Outshone by Early Summer Sardines
The wholesale price for the first saury shipment ranged from ¥40 to ¥200 a fish, down about a third from last year. Unimpressed with the quality, one experienced auctioneer recommended buyers consider Hokkaidō sardines instead. This year Japan enjoyed a bumper sardine catch with fish weighing as much as 180 grams, a hearty size for the species. The quality of catches were such that buyers even coined a new nickname, referring to the fish as “rainy season sardines” after the time of year they were landed. The auctioneer heartily gave them his stamp of approval, exclaiming that “they’re plump and fresh.”
A staff member of Toyosu’s Ryū, a sushi restaurant that dates back to the previous Tsukiji market, remarked on the popularity of the fish, saying that “the rainy season sardines are certainly plump, but catch quality has remained high through the season this year, so we keep buying them.”
In contrast, saury from ports such as Nemuro and Ōfunato in Iwate Prefecture remain on the small side, though fish size is slowly increasing.
Onagawa Shuns Saury for Coho Salmon
Not all fishing ports along saury migratory routes have sent fleets out early, and some places like Onagawa in Miyagi Prefecture chose not to accept summer catches at all. This lead the local association of saury fishers in Onagawa to decide against making an early start out of concern for the quality of fish and limited number of places that would take catches
A port representative at Onagawa explained that even with good hauls, demand for saury does not typically pick up until after the Obon holiday in late August. Coho salmon, on the other hand, are a big earner in June and July, and the port saw salmon hauls of 100 tons on successive days.
Fabled Fish of Fall
According to a fishery association representative, vessels hunt for early season saury far off Japan’s coast in international waters around 160 degrees east longitude. However, away from Japan’s EEZ, Japanese boats must vie with Chinese and Taiwanese craft trolling the same area.
I heard a person involved in distribution remark to government officials that if Japanese operators get caught up in competing with foreign vessels, there is a real risk that traditional autumn hauls will decline. The Japanese Fisheries Agency has attempted to assuage such fears by assuring concerned parties that saury migrate along different routes and that not all schools of fish stick close to Japan’s coast.
Despite the government’s assurance that early fishing of saury does not significantly affect the autumn catch, alarm bells are sounding through the industry. In mid-July, the North Pacific Fisheries Commission, an international body comprised of eight member countries and regions that includes Japan, agreed to introduce a total catch limit of 556,000 tons. While lauded by some as a step to sustainably manage stocks, matters like per-country quotas will not be decided until next year, and there remains the issue of the overall limit being higher than recent catches.

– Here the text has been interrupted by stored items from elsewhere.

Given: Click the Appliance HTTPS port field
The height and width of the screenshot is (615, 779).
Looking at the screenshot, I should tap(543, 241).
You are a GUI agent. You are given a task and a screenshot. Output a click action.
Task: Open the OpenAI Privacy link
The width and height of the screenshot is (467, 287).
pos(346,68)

Researchers have suggested that stocks have been impacted by rising water temperatures and other changes to the marine environment. Many believe that large hauls are a thing of the past and that the days of enjoying cheap and tasty autumn saury are at an end. (This possibility was underscored on August 27, when the first catch landed at the port of Kesennuma, Miyagi Prefecture, totaled just 8 tons of undersized fish—down from a 65-ton haul on the first day of last year's autumn season.—Ed.)

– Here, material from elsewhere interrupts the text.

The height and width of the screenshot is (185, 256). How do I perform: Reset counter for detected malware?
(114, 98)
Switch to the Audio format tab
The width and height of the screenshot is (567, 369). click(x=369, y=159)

While demand for seafood is rising worldwide, particularly in China, fish consumption continues to decline in Japan. With the spread of imported frozen and farmed seafood, the seasonal association of certain fish species is disappearing. The decline in Pacific saury stocks provides both the opportunity to devise effective resource management measures and to reconsider Japanese eating habits.